Action item =
After finding the line with "Open the calendar icon showing 12" in the data below, set down exactly each line through the one with "You are a computer-use agent. Image", inclusive, and stop there.
------ Exercise data
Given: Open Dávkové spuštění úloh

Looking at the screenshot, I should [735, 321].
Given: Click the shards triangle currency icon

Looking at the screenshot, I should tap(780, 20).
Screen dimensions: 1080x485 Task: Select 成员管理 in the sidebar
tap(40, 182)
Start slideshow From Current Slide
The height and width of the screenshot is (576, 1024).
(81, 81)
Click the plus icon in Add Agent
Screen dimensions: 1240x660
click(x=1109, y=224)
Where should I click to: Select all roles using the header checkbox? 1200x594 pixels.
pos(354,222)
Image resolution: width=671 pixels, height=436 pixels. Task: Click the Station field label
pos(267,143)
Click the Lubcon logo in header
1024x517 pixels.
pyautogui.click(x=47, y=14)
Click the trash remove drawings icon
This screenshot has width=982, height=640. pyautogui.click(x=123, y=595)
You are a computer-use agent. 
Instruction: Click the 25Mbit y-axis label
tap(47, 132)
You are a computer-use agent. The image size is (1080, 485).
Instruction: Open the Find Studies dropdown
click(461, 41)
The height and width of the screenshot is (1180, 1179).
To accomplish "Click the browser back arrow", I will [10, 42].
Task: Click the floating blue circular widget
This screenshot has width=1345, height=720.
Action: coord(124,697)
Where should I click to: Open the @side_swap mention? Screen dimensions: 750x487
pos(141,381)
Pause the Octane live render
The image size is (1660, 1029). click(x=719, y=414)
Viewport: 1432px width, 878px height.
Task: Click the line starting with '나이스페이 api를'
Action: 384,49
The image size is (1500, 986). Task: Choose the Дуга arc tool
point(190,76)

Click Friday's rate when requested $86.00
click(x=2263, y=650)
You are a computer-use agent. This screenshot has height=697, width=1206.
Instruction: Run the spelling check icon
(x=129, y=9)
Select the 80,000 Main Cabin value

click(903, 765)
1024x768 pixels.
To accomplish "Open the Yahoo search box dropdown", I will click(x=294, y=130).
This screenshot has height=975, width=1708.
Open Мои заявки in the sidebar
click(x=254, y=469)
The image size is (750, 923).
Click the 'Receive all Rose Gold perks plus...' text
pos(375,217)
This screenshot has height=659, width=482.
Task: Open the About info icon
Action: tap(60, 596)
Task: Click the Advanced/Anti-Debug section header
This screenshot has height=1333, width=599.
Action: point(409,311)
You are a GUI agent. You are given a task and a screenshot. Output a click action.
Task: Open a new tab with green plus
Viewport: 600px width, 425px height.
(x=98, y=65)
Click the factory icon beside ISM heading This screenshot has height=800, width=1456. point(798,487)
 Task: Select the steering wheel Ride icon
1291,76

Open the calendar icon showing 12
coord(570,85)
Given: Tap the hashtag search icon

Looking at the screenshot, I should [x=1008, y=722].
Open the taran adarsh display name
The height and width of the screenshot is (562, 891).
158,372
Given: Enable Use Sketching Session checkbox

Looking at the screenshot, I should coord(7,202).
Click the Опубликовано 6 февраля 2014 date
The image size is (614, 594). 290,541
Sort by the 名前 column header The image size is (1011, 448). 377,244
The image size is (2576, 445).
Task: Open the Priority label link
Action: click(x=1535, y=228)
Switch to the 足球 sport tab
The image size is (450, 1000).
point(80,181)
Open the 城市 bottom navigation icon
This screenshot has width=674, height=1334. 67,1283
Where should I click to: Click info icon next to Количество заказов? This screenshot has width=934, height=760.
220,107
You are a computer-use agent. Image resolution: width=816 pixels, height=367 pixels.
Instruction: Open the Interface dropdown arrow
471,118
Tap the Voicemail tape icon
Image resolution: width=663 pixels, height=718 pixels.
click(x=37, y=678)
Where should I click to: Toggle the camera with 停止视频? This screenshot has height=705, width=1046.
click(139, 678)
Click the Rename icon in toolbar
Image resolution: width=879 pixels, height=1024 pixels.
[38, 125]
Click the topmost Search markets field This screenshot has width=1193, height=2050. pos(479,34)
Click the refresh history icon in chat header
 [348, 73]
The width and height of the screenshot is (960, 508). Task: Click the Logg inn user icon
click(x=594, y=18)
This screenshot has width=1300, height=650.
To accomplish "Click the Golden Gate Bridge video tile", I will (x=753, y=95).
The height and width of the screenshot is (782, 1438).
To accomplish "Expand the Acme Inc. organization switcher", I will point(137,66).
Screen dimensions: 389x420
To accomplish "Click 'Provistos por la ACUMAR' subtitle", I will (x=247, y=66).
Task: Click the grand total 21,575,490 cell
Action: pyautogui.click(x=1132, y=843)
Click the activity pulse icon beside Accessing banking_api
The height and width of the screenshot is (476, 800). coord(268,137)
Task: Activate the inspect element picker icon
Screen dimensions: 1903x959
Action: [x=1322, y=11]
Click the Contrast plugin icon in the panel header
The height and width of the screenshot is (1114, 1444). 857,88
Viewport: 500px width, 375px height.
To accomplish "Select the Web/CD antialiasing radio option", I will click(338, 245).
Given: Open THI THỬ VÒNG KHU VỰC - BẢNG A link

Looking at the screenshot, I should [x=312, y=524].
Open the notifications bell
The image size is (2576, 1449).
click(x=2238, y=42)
------------
Your response =
Open the calendar icon showing 12
coord(570,85)
Given: Tap the hashtag search icon

Looking at the screenshot, I should [x=1008, y=722].
Open the taran adarsh display name
The height and width of the screenshot is (562, 891).
158,372
Given: Enable Use Sketching Session checkbox

Looking at the screenshot, I should coord(7,202).
Click the Опубликовано 6 февраля 2014 date
The image size is (614, 594). 290,541
Sort by the 名前 column header The image size is (1011, 448). 377,244
The image size is (2576, 445).
Task: Open the Priority label link
Action: click(x=1535, y=228)
Switch to the 足球 sport tab
The image size is (450, 1000).
point(80,181)
Open the 城市 bottom navigation icon
This screenshot has width=674, height=1334. 67,1283
Where should I click to: Click info icon next to Количество заказов? This screenshot has width=934, height=760.
220,107
You are a computer-use agent. Image resolution: width=816 pixels, height=367 pixels.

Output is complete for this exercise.